Sure, you love brawling games, with their frenetic gameplay, dizzying speed, and best of all, the fun of crushing your friends and loved ones with imaginary violence. But what if you could take all the mayhem of one of those games and add a vertigo-inducing ability to change gravity? Then you’d have Paperbound Brawlers, now out for the Nintendo Switch.
Twitchy games by design, most fighters at least give you the comfort of knowing which way is up and which is down. Not so here, because in addition to the myriad ways of attacking your enemies—cutting them down with a melee attack, tossing a goo bomb, or throwing a pair of scissors—Paperbound Brawlers lets you invert gravity with the touch of a button. Characters flip from floor to ceiling, or if they land on an object in-between, that becomes their new “floor.” This allows you to make lightning-quick moves (because the fighters fall much faster than they can run). You can also reverse gravity again in the middle of such a move and slightly alter your trajectory.
Sounds crazy, right? Now imagine four players doing this at the same time.
Paperbound Brawlers can be overwhelming at first, especially since the combat is so rapid and one hit from anything causes you to die, respawning after a few seconds. But it becomes easier once you learn to embrace the chaos. Well, and learn the multiple controls; there were many times I meant to invert gravity, only to throw a goo bomb…that landed on myself. Oops.
I can’t speak highly enough for how ingenious the level design is: Some levels are simple rectangular circuits. Some have platforms in the middle. Some have objects that rotate, meaning even knowing which way you’re going to face when you land is in question. And in my favorite level so far, only the objects in the middle of the screen are solid; if you invert yourself off the edge you appear on the opposite side of the screen, Asteroids-style.
There’s a multitude of objectives as well. The basic “Versus” style means you try to kill your opponents more times than they kill you, then escape before they can close the exit. In another, the first player to score a kill becomes a glowing “king” who must then avoid being killed for as long as possible in order to accumulate points. “Capture the Quill” challenges you to steal a feather pen from your opponents’ “base” and return it to your base. The trick is you can’t score any points if your quill has been stolen, too. In “Gravity Ball” you score by catching and moving the ball into your opponent’s goal, but the twist is the ball isn’t affected by gravity; if you drop it (by being killed), it doesn’t “fall.” The most challenging one (so far) is “Gatekeeper,” where you have to prevent waves of enemies from reaching multiple exit points that appear.
Paperbound Brawlers supports up to four players, and you can control a character using an individual Joy-Con if you choose. If you’re playing alone the AI is good but not unbeatable, and is remarkable for having different tactics depending on the level. If you don’t chase the “king” and he finds a safe spot from projectiles, he’ll stay there. In another, a character actively kept his distance, waiting for me to make a mistake.

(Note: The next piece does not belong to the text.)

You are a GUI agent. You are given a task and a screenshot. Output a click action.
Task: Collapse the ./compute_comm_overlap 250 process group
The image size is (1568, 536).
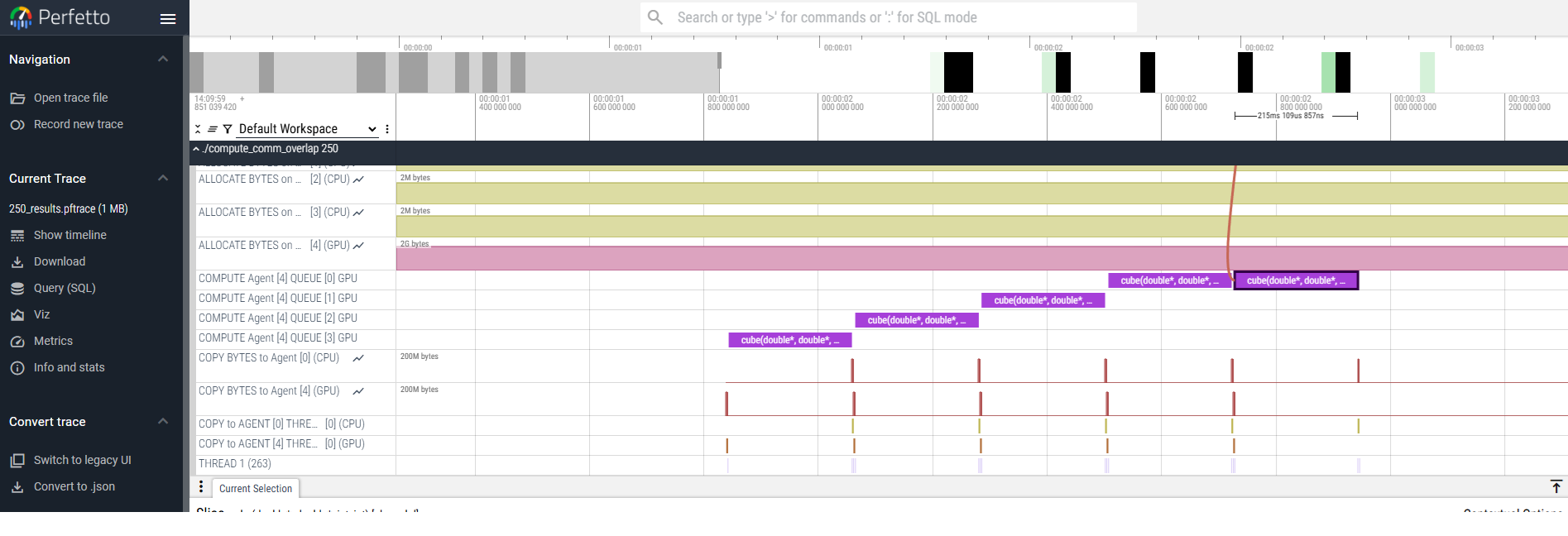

Review: Paperbound Brawlers (Nintendo Switch)
Paperbound Brawlers was so frantic the first time I played it that I couldn’t keep track of the action and quickly switched the game off. I’m glad I came back, though, because things start to click once you get the hang of how to use gravity as a weapon, and you start to see each level in a brand new light. Planning becomes virtually impossible, and you exist simply in the moment. Until a goo bomb kills you, that is.